Not sure if anyone has investigated this, but when I mount the reader, the internal storage has this file:
database/cache/cacheExt.xml
The file looks like it contains all the highlights that have been made.
For example, here is one of them (for a PDF file):
Code:
<text path="Reference/AccuRev_User_CLI.pdf">
<markups>
<annotation date="Sat, 28 Feb 2009 04:05:21 GMT" name="The AccuRev command line interface is implemented by a program named accurev. You can use this tool" page="6" pageOffset="0" pages="256" part="0" scale="0" synced="true">
<end>I3BkZmxvYyg4NzBiLDYsMTY1LDAsMzEsMCwxLDEpAA==</end>
<start>I3BkZmxvYyg4NzBiLDYsMTI3LDAsMCwwLDAsMSkA</start>
<comment>this is a test note</comment>
</annotation>
</markups>
</text>
Most of the tags are pretty straightforward.
- the path to the file (path attribute of text element)
- the time the highlight was made (date attribute of annotation element)
- the first 100 characters of the highlight (name attribute)
- what page of the book, etc
- and of course, the note associated with the highlight, if any. (comment element)
The start and end elements seem to be BASE-64 encoded. Decoded, the text is:
- start: #pdfloc(870b,6,127,0,0,0,0,1)
- end: #pdfloc(870b,6,165,0,31,0,1,1)
the ",6," must be the page of the book (0-indexed). The rest, I'm not sure as of yet. More experimentation needed.
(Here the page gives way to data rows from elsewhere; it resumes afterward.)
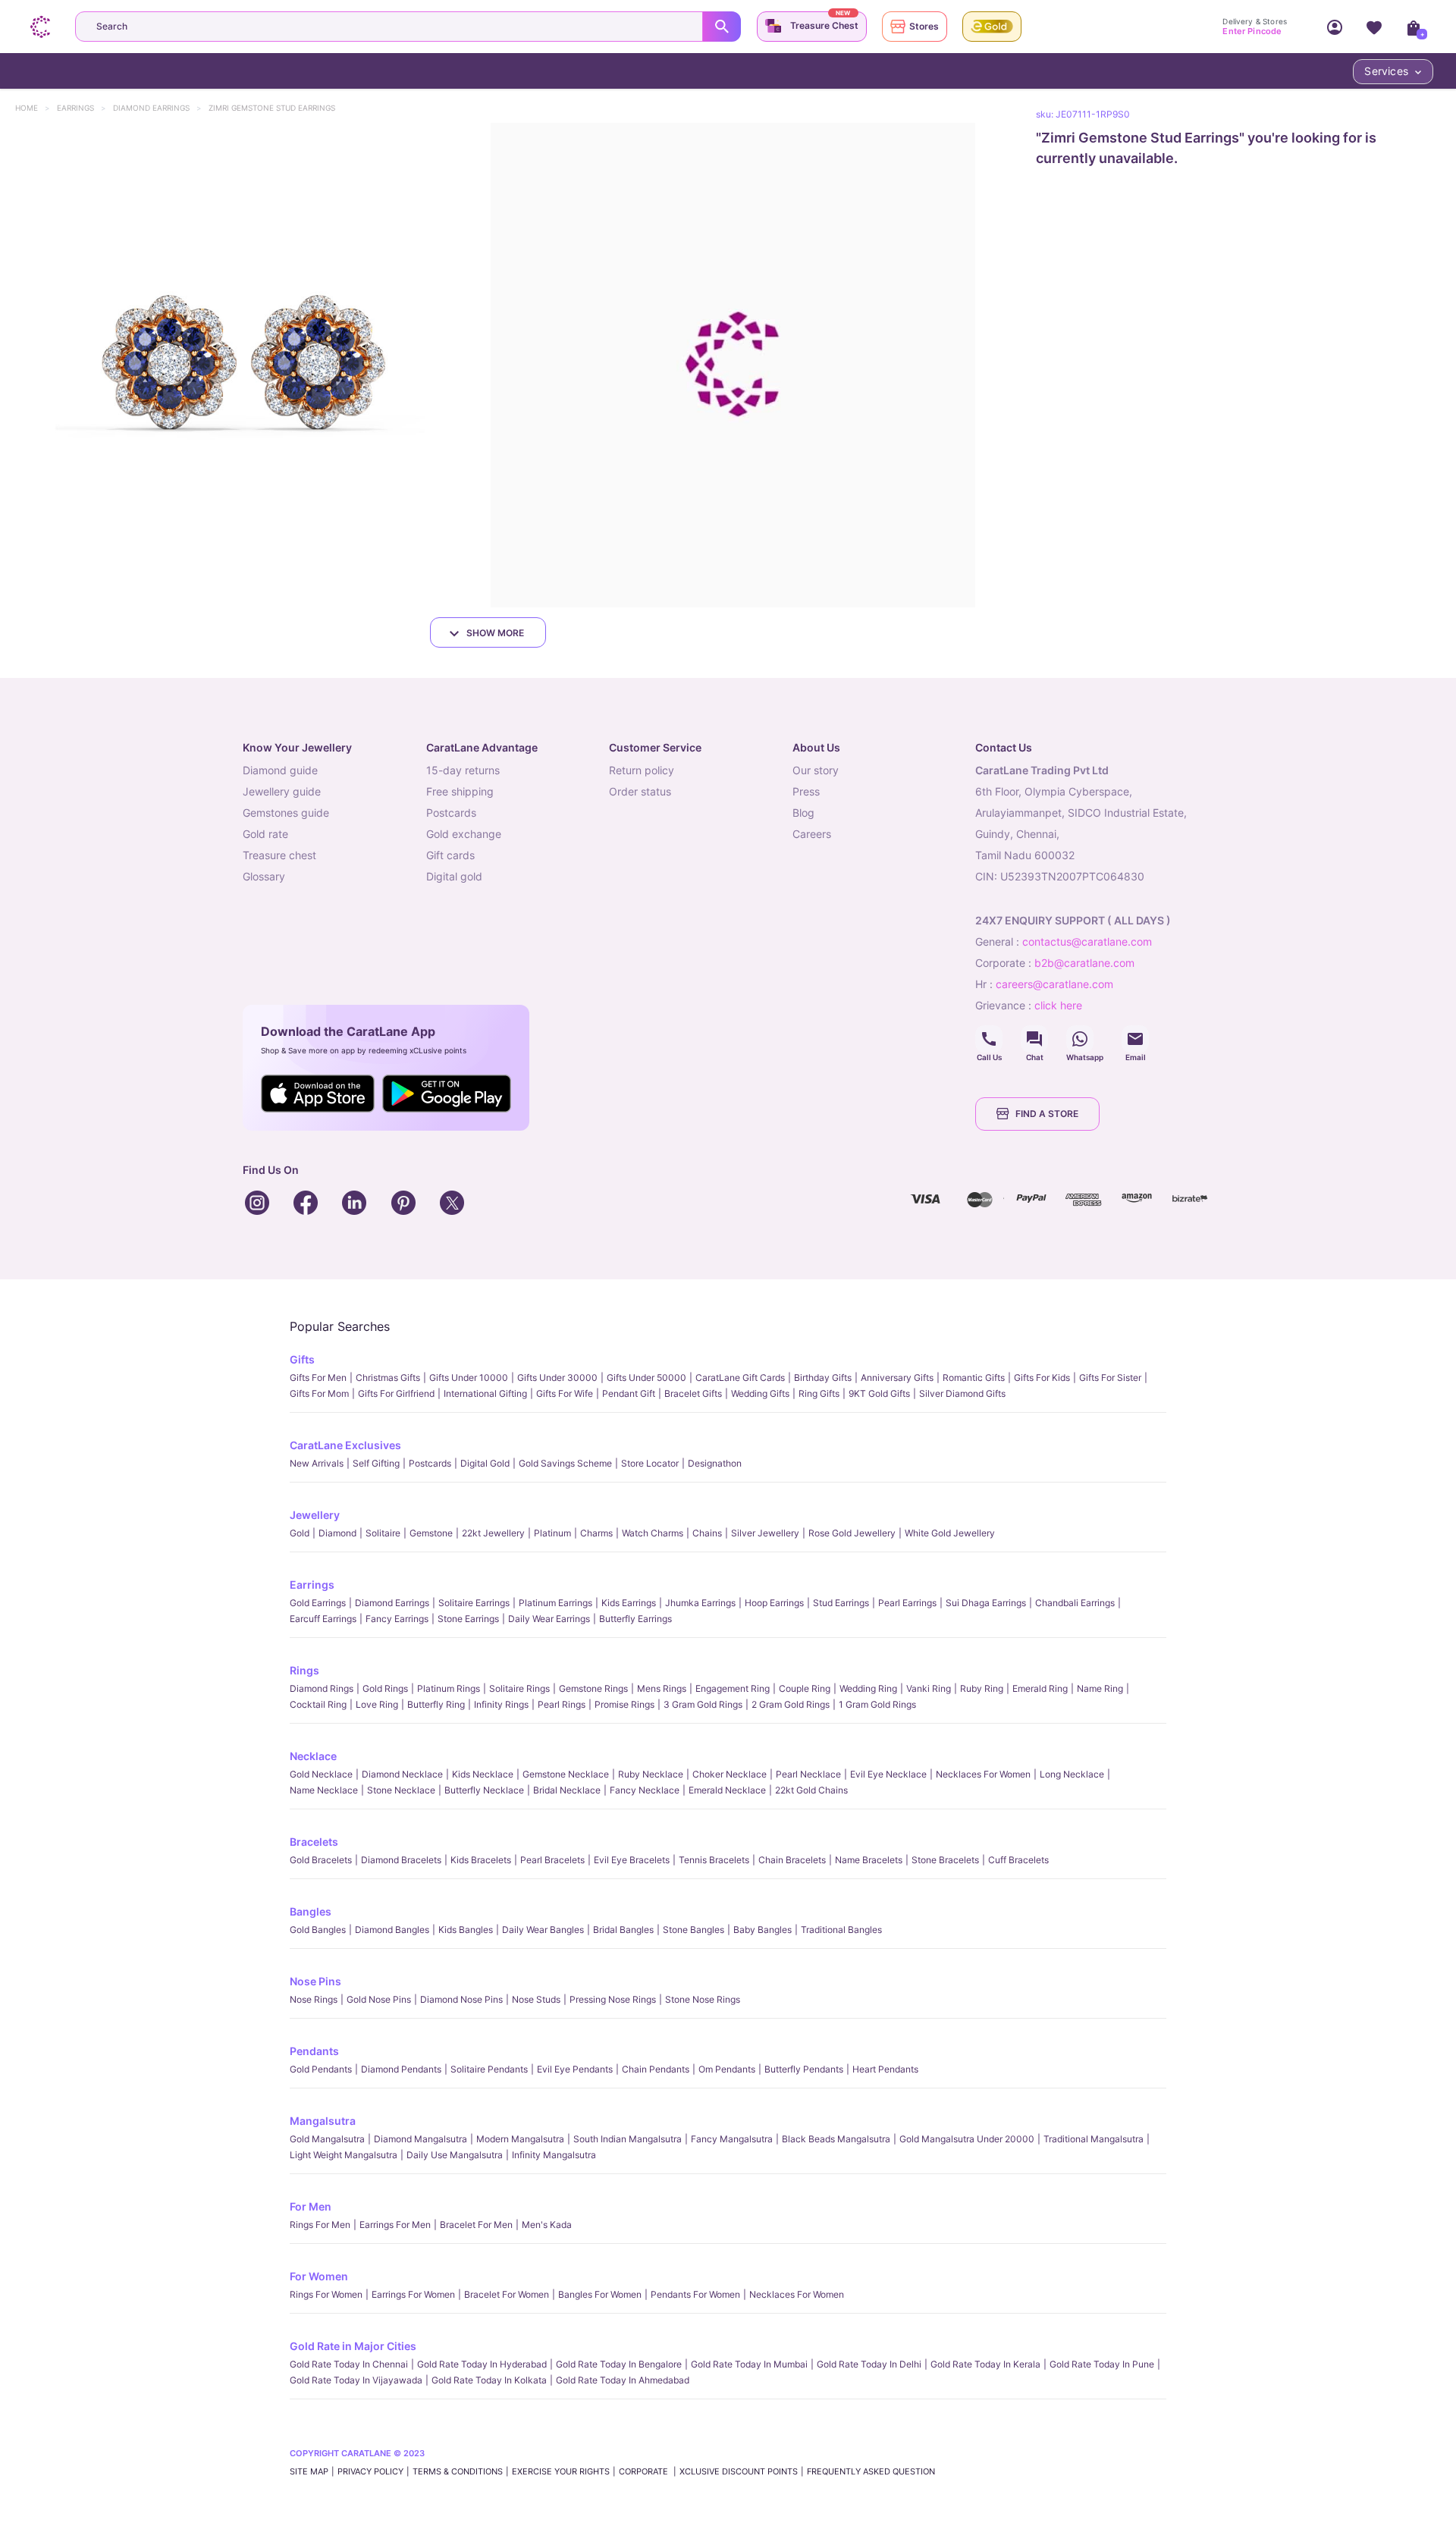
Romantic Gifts (974, 1377)
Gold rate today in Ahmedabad (622, 2380)
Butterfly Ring (436, 1704)
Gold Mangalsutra (327, 2139)
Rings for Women (326, 2294)
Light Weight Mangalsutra (343, 2154)
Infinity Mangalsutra (554, 2154)
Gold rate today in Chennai (349, 2364)
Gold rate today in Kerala (985, 2364)
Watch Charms (652, 1533)
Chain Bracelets (792, 1860)
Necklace (313, 1755)
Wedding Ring (868, 1688)
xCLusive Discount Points (738, 2471)
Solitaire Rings (519, 1688)
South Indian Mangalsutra (627, 2139)
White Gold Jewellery (950, 1533)
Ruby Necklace (650, 1774)
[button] (242, 365)
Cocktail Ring (318, 1704)
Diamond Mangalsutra (420, 2139)
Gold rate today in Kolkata (489, 2380)
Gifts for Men (318, 1377)
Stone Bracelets (945, 1860)
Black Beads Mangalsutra (836, 2139)
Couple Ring (804, 1688)
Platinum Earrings (555, 1602)
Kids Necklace (482, 1774)
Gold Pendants (321, 2069)
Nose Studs (536, 1999)
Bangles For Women (600, 2294)
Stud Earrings (841, 1602)
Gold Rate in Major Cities (353, 2345)
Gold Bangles (318, 1929)
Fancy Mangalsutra (732, 2139)
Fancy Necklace (644, 1790)
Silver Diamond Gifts (962, 1393)
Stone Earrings (468, 1618)
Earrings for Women (413, 2294)
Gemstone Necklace (565, 1774)
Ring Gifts (819, 1393)
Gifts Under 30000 (557, 1377)
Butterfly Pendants (803, 2069)
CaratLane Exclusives (345, 1445)
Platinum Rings (448, 1688)
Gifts (302, 1359)
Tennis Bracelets (714, 1860)
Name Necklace (324, 1790)
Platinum (552, 1533)
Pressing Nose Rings (613, 1999)
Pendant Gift (628, 1393)
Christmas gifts (388, 1377)
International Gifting (485, 1393)
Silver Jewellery (765, 1533)
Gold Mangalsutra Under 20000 (966, 2139)
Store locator (650, 1463)
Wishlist (1374, 26)
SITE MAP (309, 2471)
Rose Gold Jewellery (852, 1533)
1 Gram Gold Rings (877, 1704)
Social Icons (989, 1039)
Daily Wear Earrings (549, 1618)
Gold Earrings (318, 1602)
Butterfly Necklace (484, 1790)
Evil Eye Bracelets (632, 1860)
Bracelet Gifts (693, 1393)
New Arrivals (317, 1463)
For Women (319, 2276)
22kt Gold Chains (811, 1790)
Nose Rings (313, 1999)
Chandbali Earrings (1075, 1602)
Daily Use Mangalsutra (454, 2154)
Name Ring (1100, 1688)
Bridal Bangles (623, 1929)
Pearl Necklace (808, 1774)
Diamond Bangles (392, 1929)
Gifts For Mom (319, 1393)
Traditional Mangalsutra (1093, 2139)
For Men (310, 2206)
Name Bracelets (868, 1860)
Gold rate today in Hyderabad (482, 2364)
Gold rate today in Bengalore (619, 2364)
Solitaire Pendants (489, 2069)
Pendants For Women (695, 2294)
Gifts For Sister (1110, 1377)
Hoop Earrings (774, 1602)
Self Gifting (376, 1463)
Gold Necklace (321, 1774)
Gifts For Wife (564, 1393)
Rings (304, 1670)
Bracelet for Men (476, 2224)
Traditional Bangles (841, 1929)
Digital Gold (485, 1463)
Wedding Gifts (760, 1393)
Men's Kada (547, 2224)
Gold (299, 1533)
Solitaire (383, 1533)
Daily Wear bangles (543, 1929)
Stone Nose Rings (702, 1999)
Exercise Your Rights (561, 2471)
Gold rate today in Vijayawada (356, 2380)
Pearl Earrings (907, 1602)
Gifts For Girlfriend (396, 1393)
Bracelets (314, 1841)
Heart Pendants (885, 2069)
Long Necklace (1072, 1774)
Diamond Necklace (402, 1774)
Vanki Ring (928, 1688)
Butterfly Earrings (635, 1618)
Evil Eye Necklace (888, 1774)
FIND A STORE (1046, 1113)
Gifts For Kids (1042, 1377)
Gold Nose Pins (379, 1999)
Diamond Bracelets (401, 1860)
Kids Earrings (628, 1602)
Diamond (337, 1533)
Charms (596, 1533)
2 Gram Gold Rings (791, 1704)
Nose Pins (315, 1981)
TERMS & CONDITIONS (458, 2471)
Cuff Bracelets (1018, 1860)
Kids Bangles (465, 1929)
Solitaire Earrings (474, 1602)
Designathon (715, 1463)
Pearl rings (561, 1704)
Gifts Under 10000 (468, 1377)
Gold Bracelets (321, 1860)
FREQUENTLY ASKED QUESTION (871, 2471)
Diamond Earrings (158, 107)
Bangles (310, 1911)
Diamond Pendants (401, 2069)
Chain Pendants (655, 2069)
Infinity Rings (501, 1704)
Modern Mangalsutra (520, 2139)
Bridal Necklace (567, 1790)
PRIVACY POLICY (370, 2471)
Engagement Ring (732, 1688)
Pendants (314, 2050)
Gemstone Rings (593, 1688)
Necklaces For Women (983, 1774)
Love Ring (377, 1704)
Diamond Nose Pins (461, 1999)
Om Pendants (726, 2069)
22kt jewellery (493, 1533)
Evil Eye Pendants (575, 2069)
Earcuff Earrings (323, 1618)
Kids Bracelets (480, 1860)
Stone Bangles (693, 1929)
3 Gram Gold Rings (703, 1704)
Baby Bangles (762, 1929)
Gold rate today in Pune (1102, 2364)
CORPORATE (644, 2471)
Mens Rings (661, 1688)
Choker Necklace (729, 1774)
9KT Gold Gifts (879, 1393)
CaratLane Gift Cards (740, 1377)
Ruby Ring (981, 1688)
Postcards (430, 1463)
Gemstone (431, 1533)
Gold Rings (385, 1688)
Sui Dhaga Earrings (986, 1602)
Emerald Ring (1040, 1688)
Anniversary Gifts (897, 1377)
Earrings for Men (395, 2224)
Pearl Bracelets (552, 1860)
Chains (707, 1533)
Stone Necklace (401, 1790)
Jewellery (315, 1514)
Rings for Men (320, 2224)
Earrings (82, 107)
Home (33, 107)
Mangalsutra (323, 2120)
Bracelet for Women (506, 2294)
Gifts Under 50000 (646, 1377)
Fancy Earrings (397, 1618)
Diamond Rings (321, 1688)
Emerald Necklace (727, 1790)
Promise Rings (624, 1704)
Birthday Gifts (823, 1377)
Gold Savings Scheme (565, 1463)
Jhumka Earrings (700, 1602)
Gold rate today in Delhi (869, 2364)
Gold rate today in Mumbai (749, 2364)
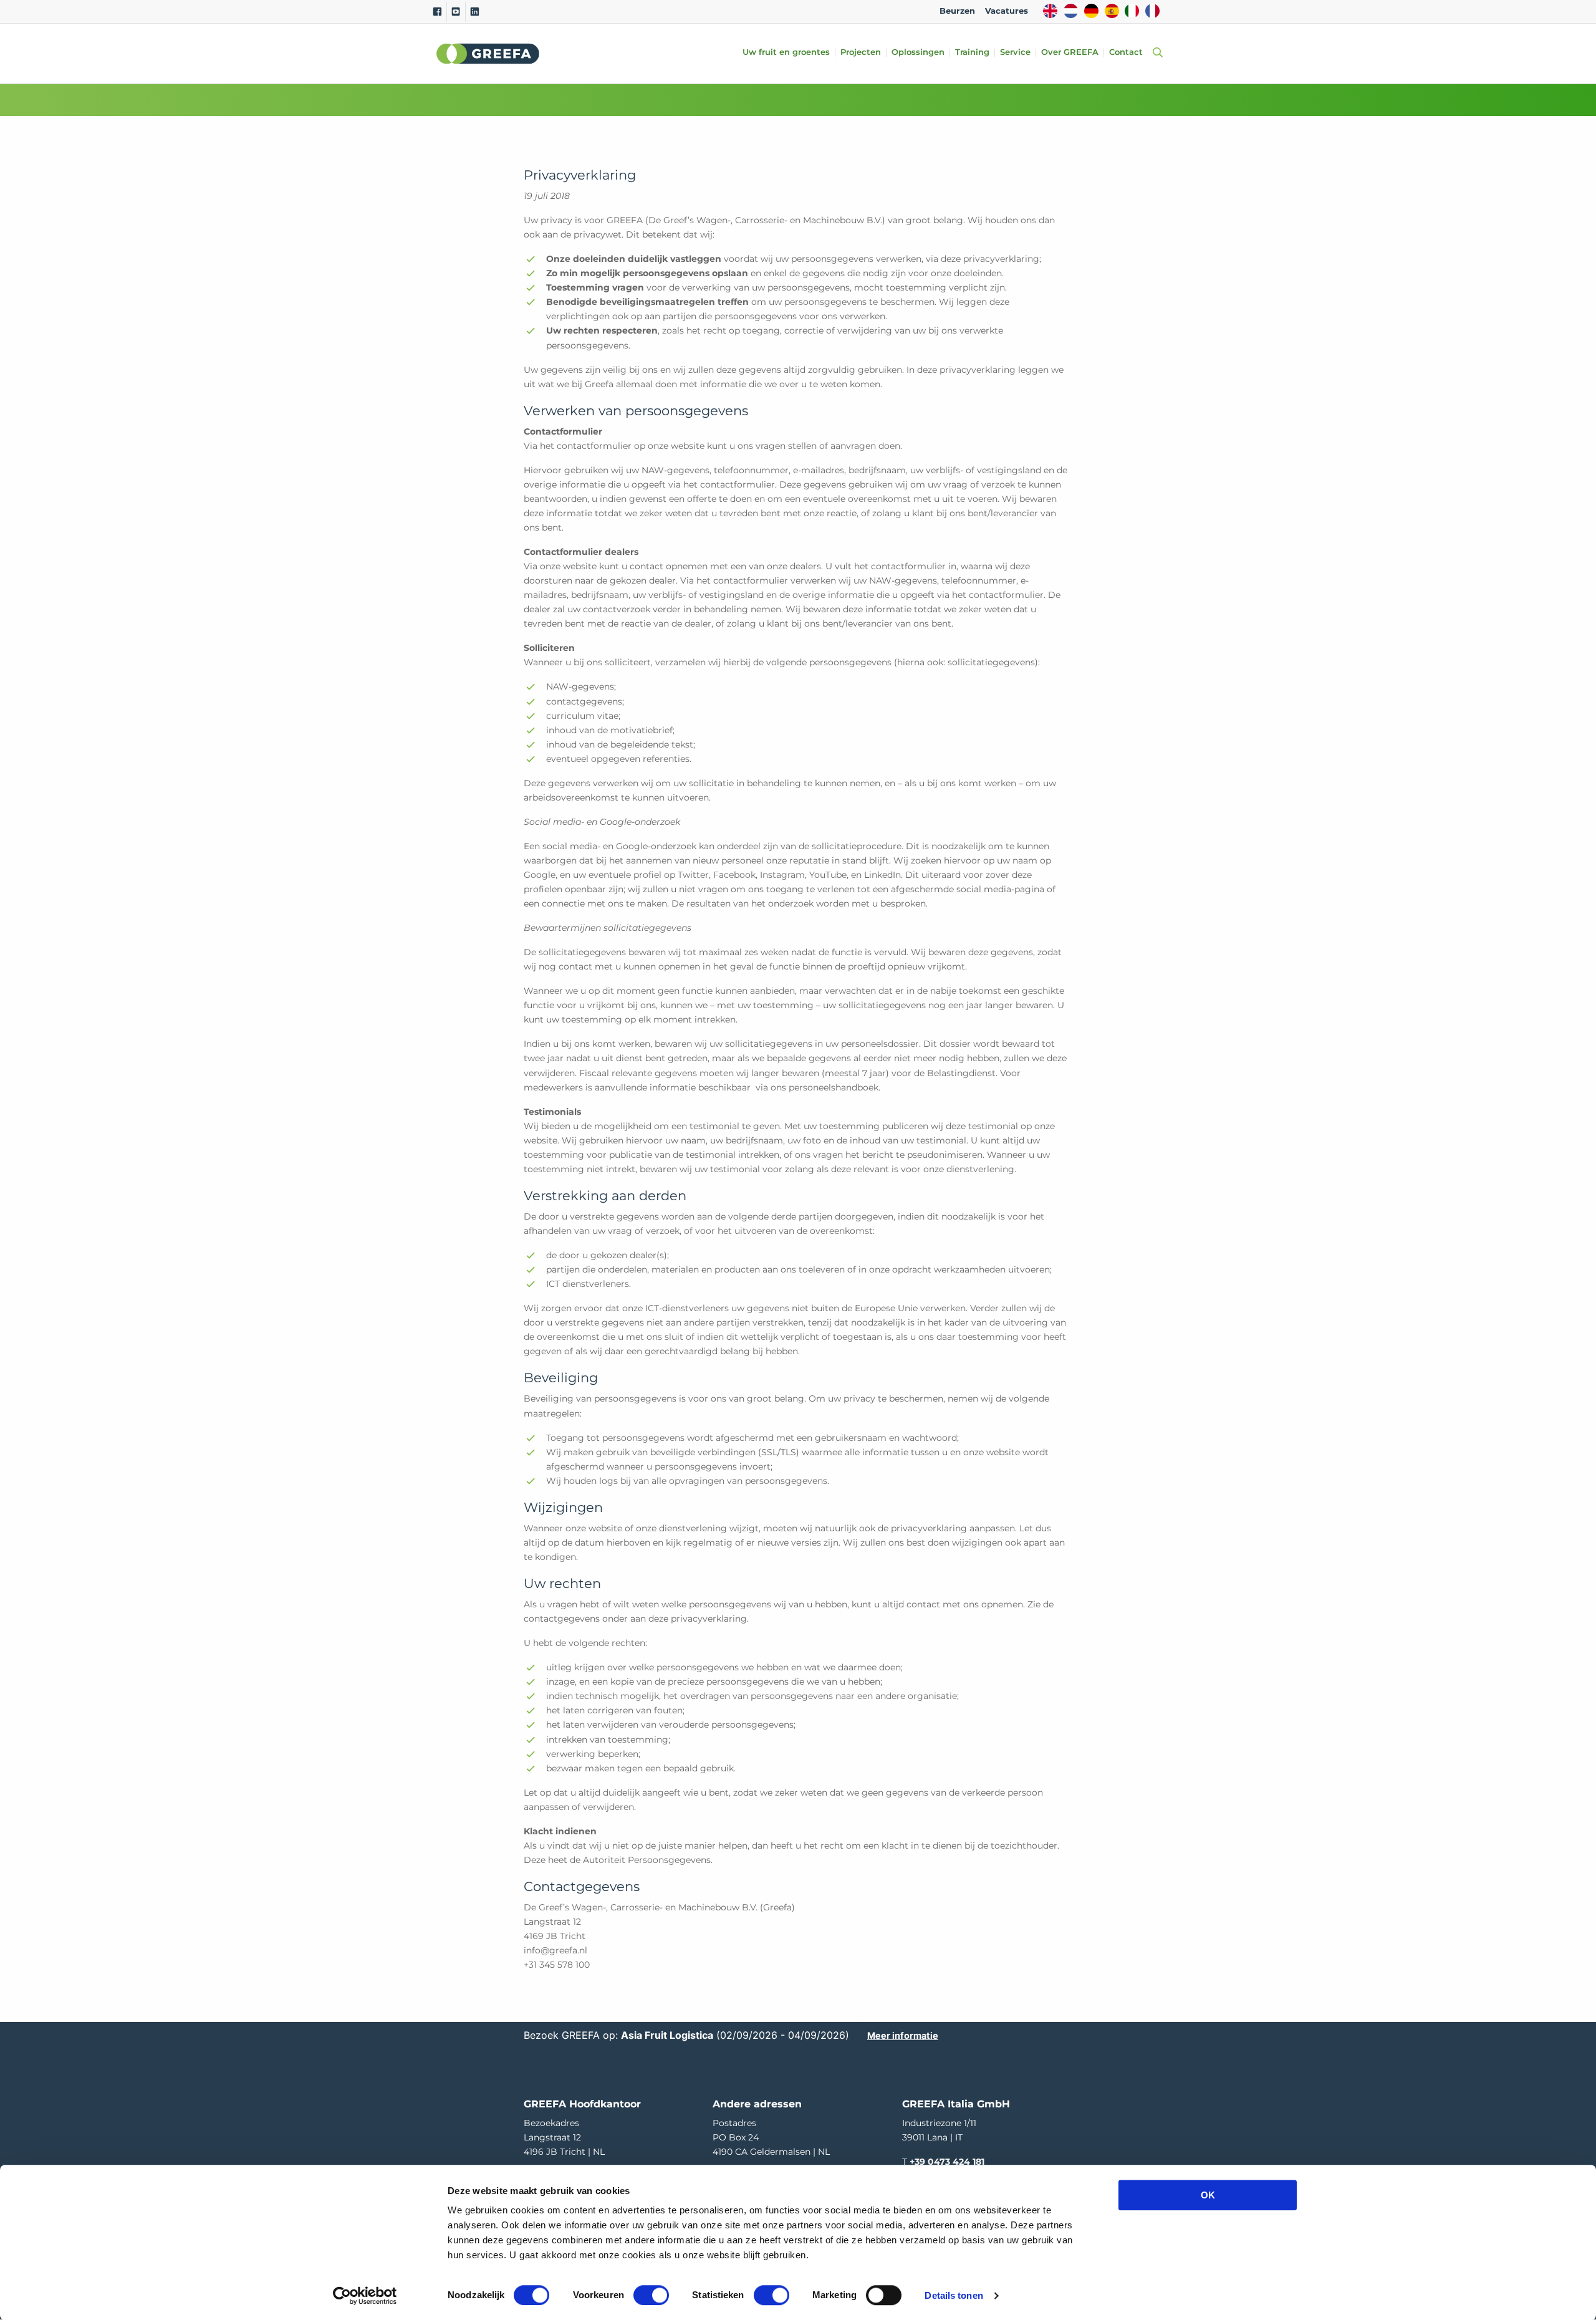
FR (1152, 11)
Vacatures (1006, 11)
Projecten (860, 53)
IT (1132, 11)
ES (1112, 11)
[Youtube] (456, 12)
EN (1050, 11)
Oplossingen (918, 53)
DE (1091, 11)
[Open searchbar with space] (1155, 53)
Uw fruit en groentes (786, 53)
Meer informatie (902, 2035)
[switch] (651, 2295)
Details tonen (954, 2295)
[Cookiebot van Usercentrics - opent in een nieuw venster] (365, 2295)
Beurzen (957, 11)
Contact (1126, 53)
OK (1208, 2195)
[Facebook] (437, 12)
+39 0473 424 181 (947, 2161)
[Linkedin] (475, 12)
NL (1071, 11)
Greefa (488, 53)
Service (1015, 53)
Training (972, 53)
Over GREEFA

LRF files seem to have a different decoding, into a binary format. For example, "QmViQiAAAAAnPVIHBAAAAAAAAAAW5AIAAAAAAAAAAAA=" turns into,
00000000 42 65 62 42 20 00 00 00 27 3d 52 07 04 00 00 00 |BebB ...'=R.....|
00000010 00 00 00 00 16 e4 02 00 00 00 00 00 00 00 00 00 |................|
Guess this is a start for someone to chew on. I'll probably look into it more as the days/weeks go on.